_Aim of the task_
With the pictures omitted, please transcribe exactly the lines beginning at the one that contains "Where should I click to: Click" and ending with the last line of the records below.

[Pixel coordinate grounding data]
________________________________________

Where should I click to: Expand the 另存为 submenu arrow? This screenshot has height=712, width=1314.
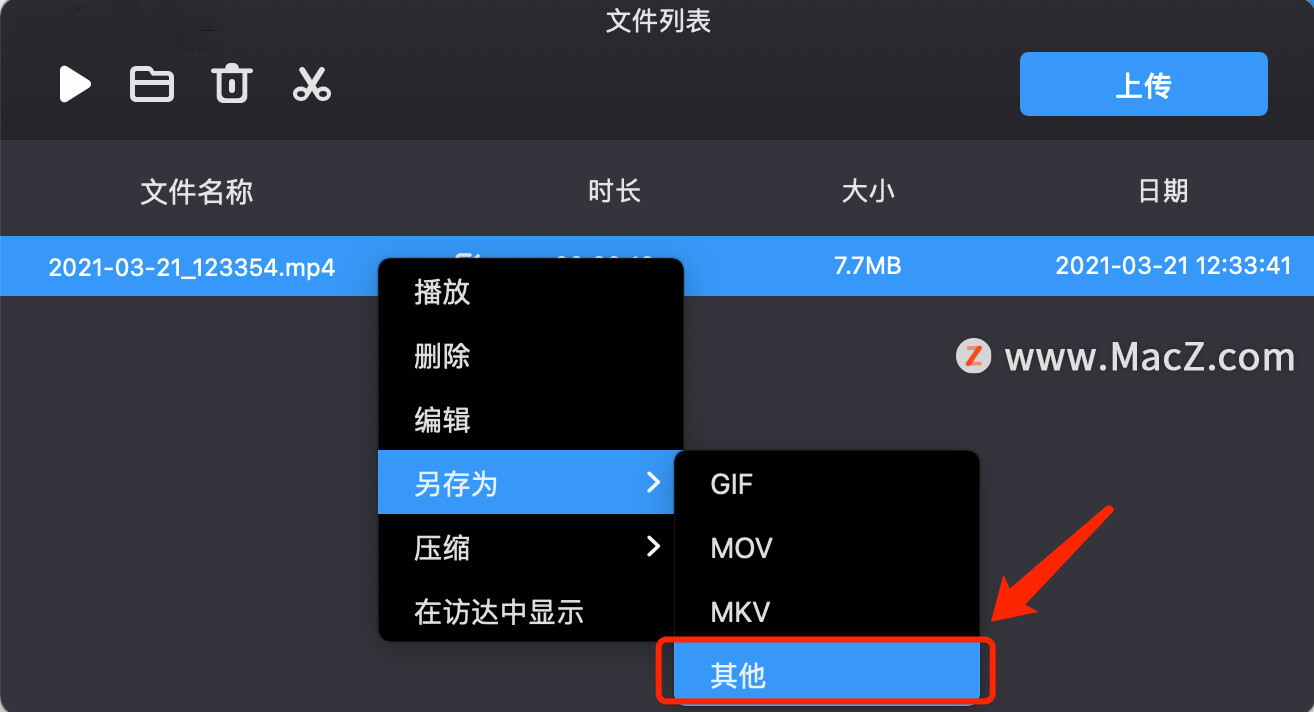653,483
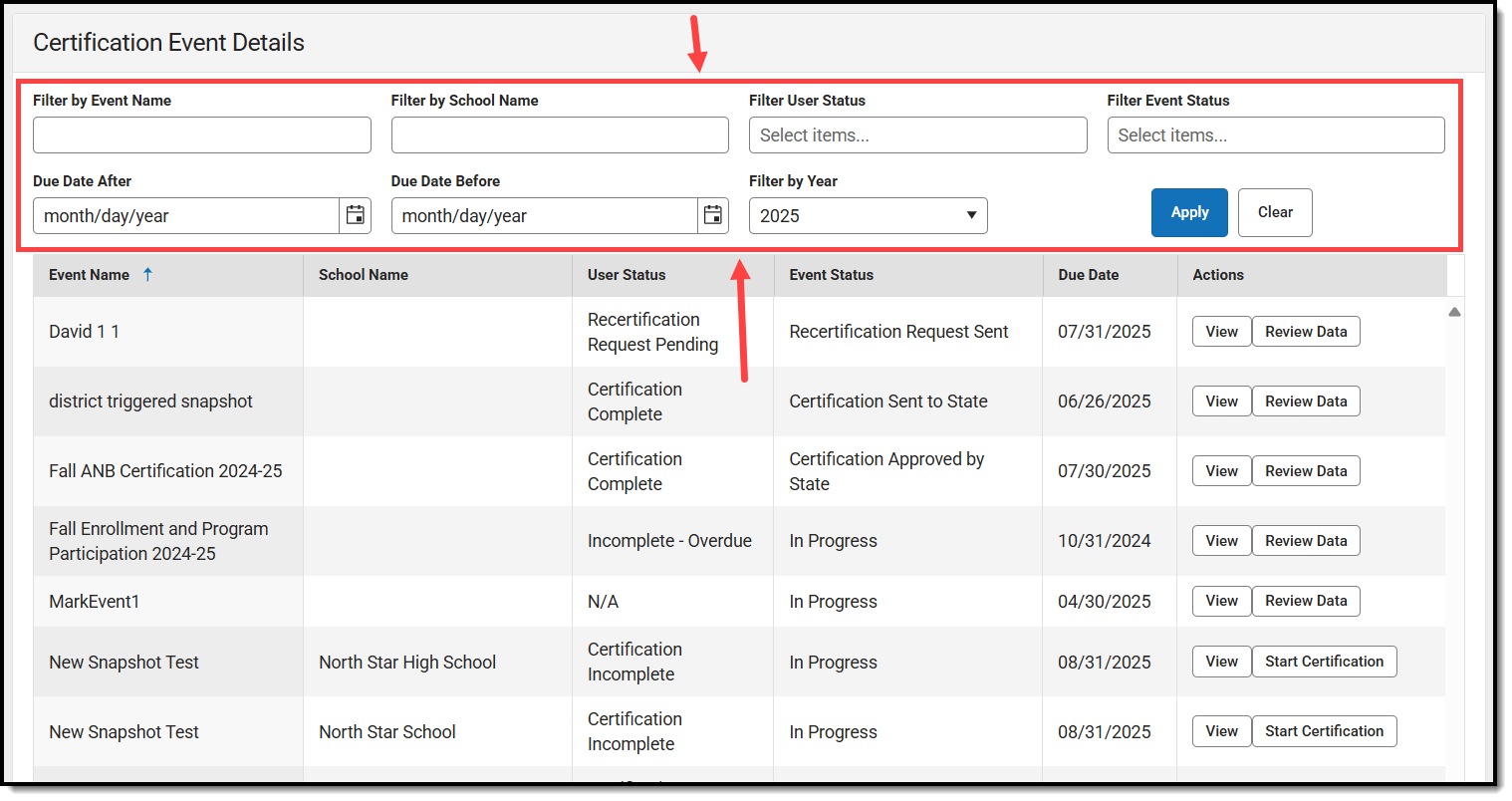Image resolution: width=1512 pixels, height=801 pixels.
Task: Click the Event Name sort arrow
Action: (147, 274)
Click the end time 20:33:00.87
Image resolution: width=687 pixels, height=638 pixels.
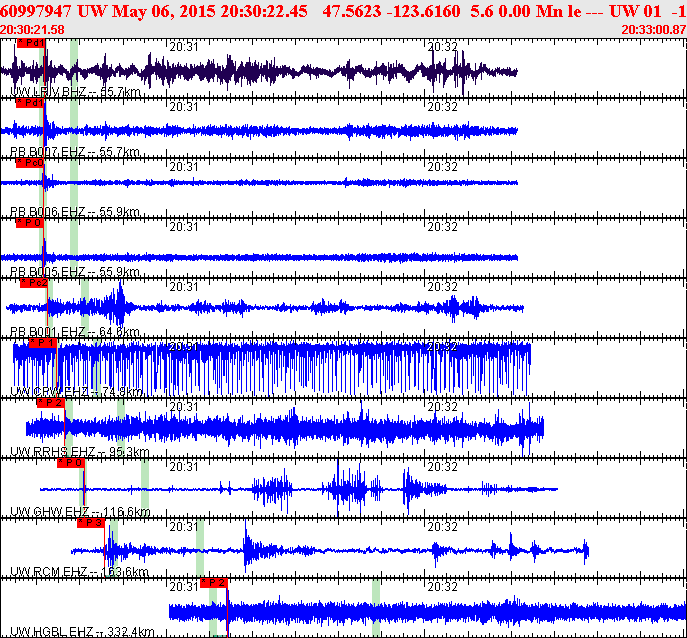[654, 30]
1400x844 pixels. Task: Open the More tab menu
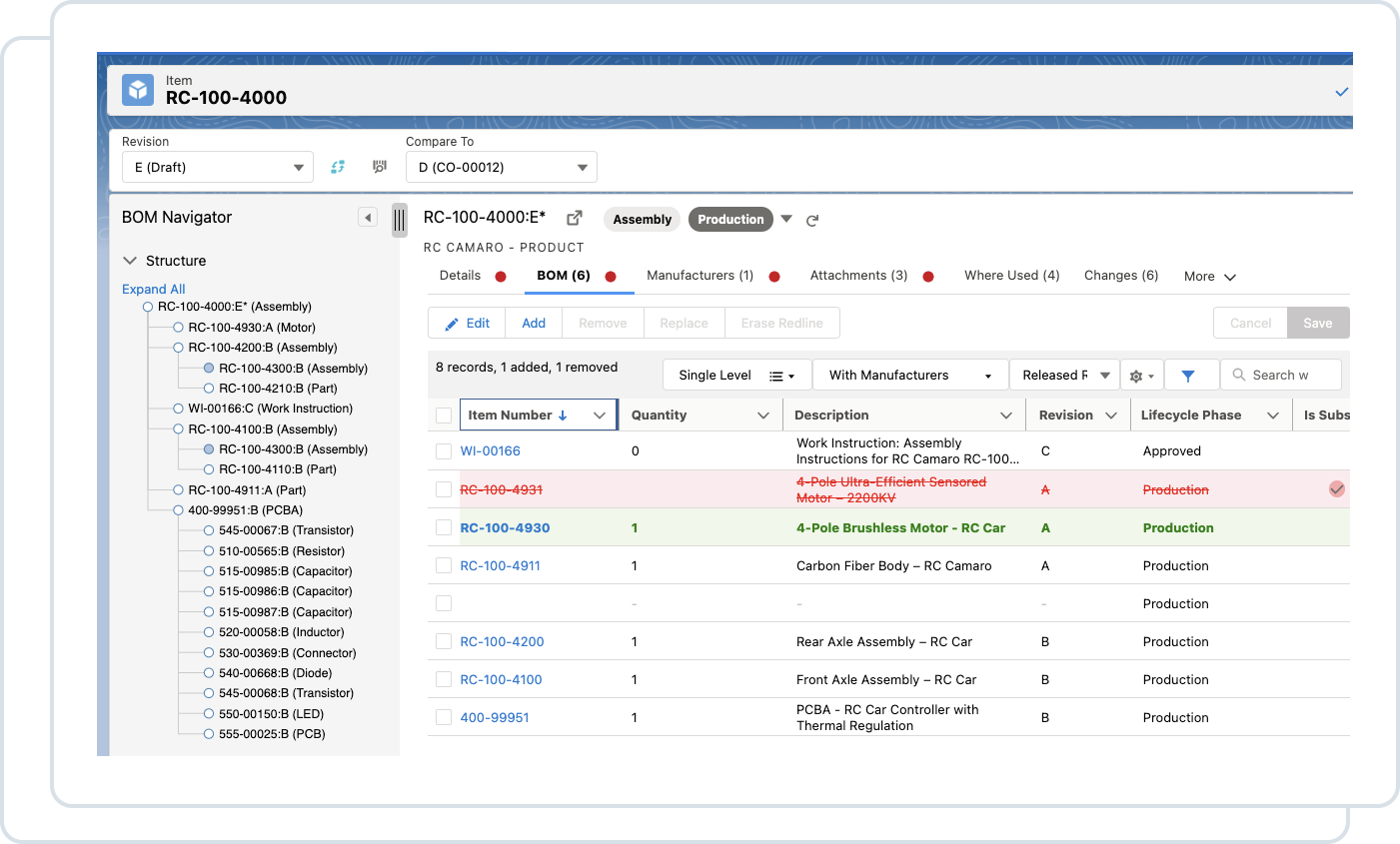[1208, 275]
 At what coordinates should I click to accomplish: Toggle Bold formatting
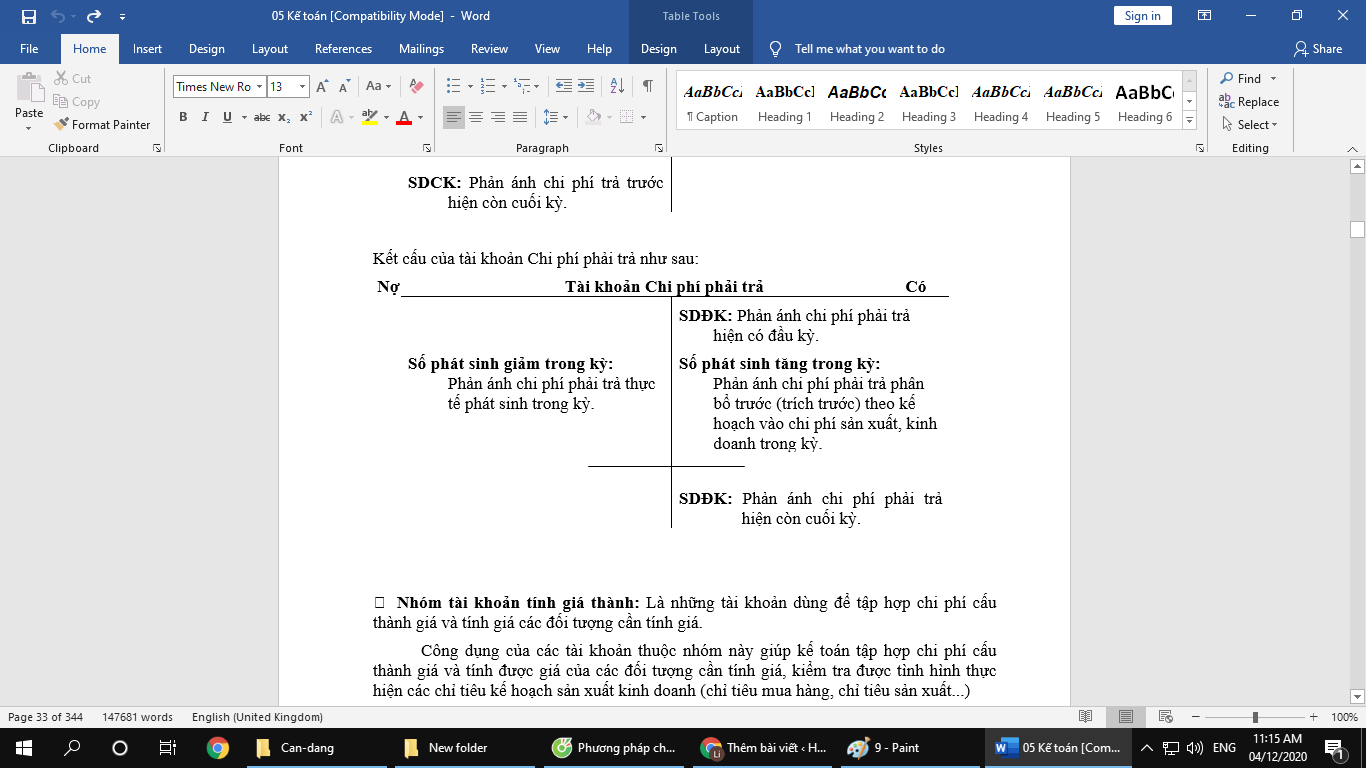pyautogui.click(x=183, y=117)
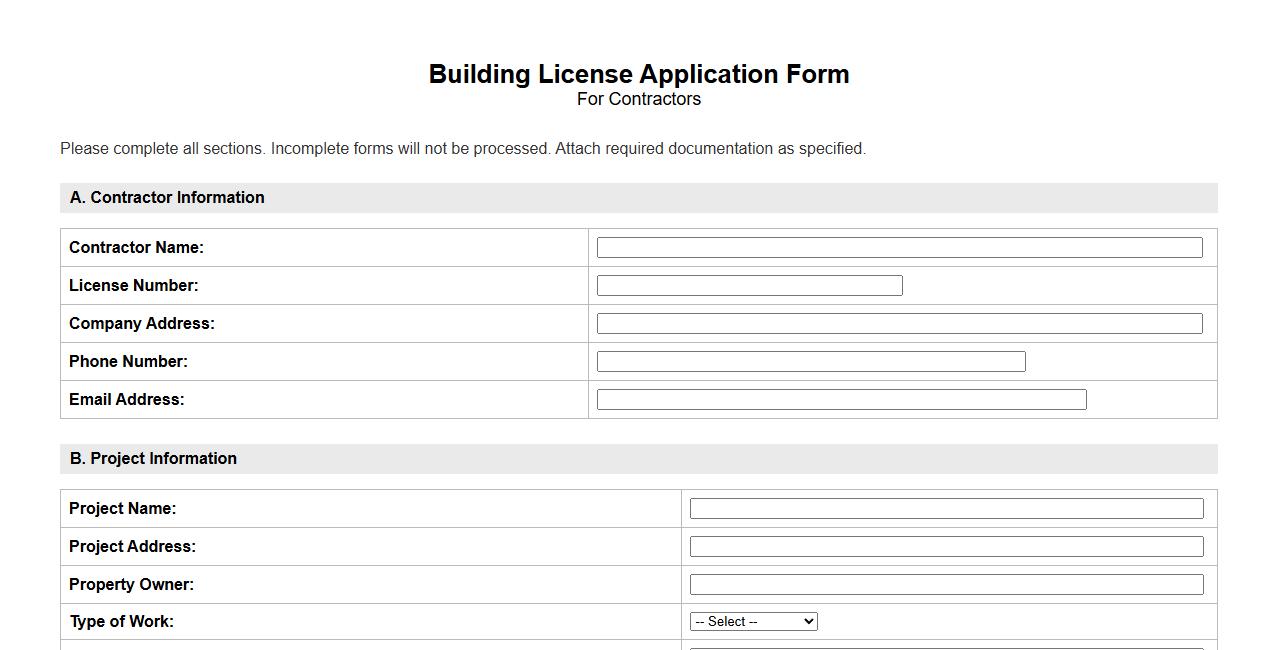Click the dropdown arrow on Type of Work selector
The width and height of the screenshot is (1278, 650).
tap(808, 621)
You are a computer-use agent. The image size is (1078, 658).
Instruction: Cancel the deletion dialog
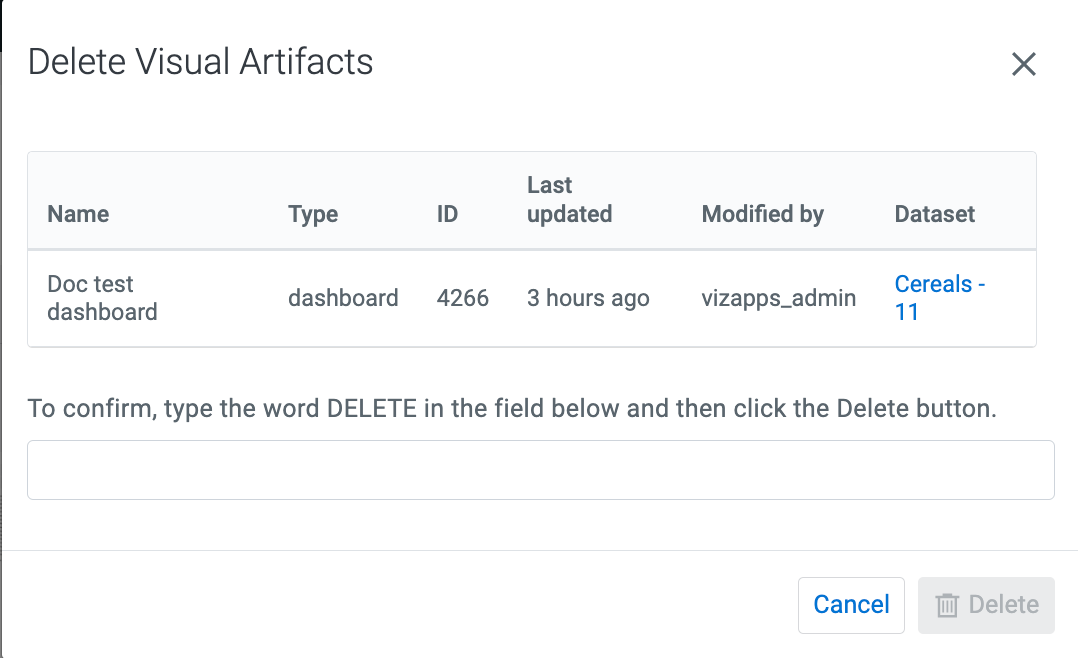point(851,605)
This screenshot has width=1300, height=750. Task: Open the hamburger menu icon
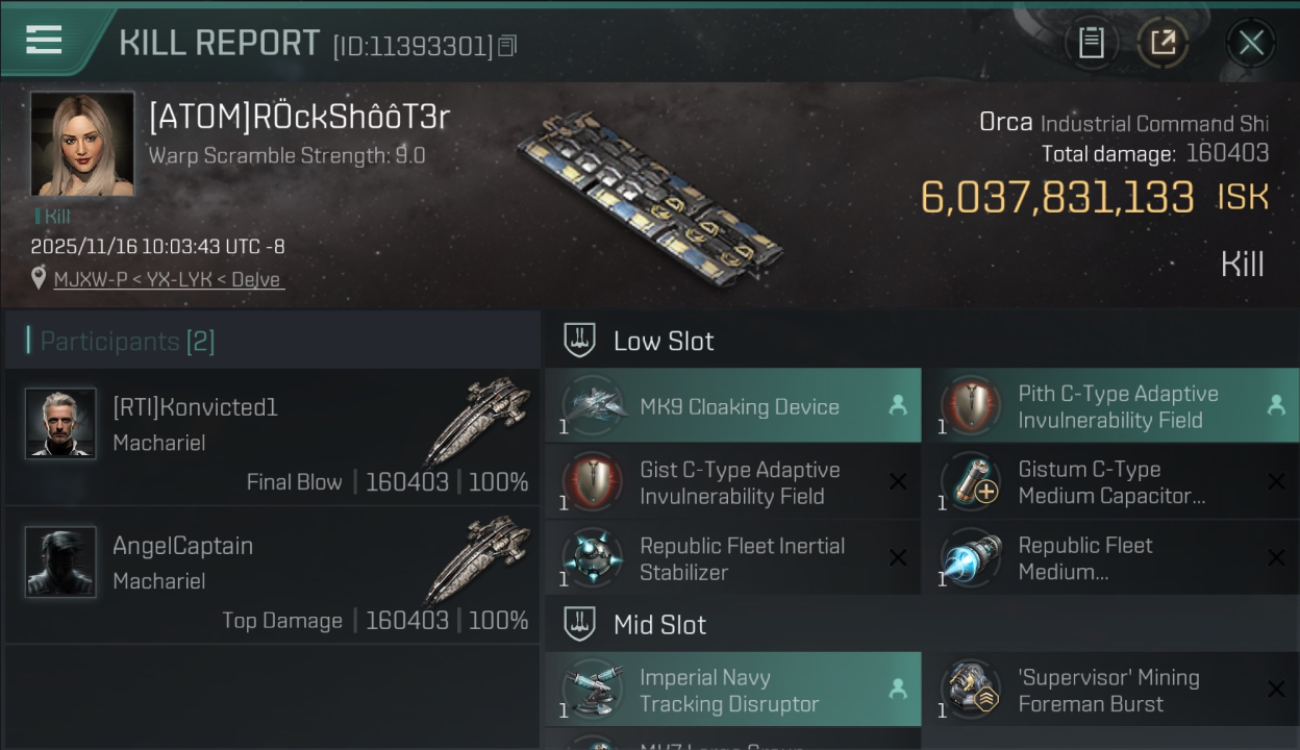[44, 39]
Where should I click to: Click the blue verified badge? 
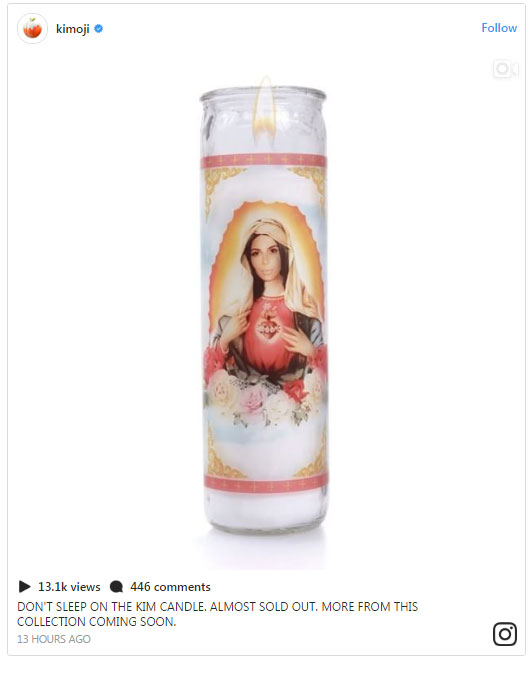click(x=99, y=28)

________________________________________

_Solved exercise_
Where should I click to: Click the blue verified badge? 
click(x=99, y=28)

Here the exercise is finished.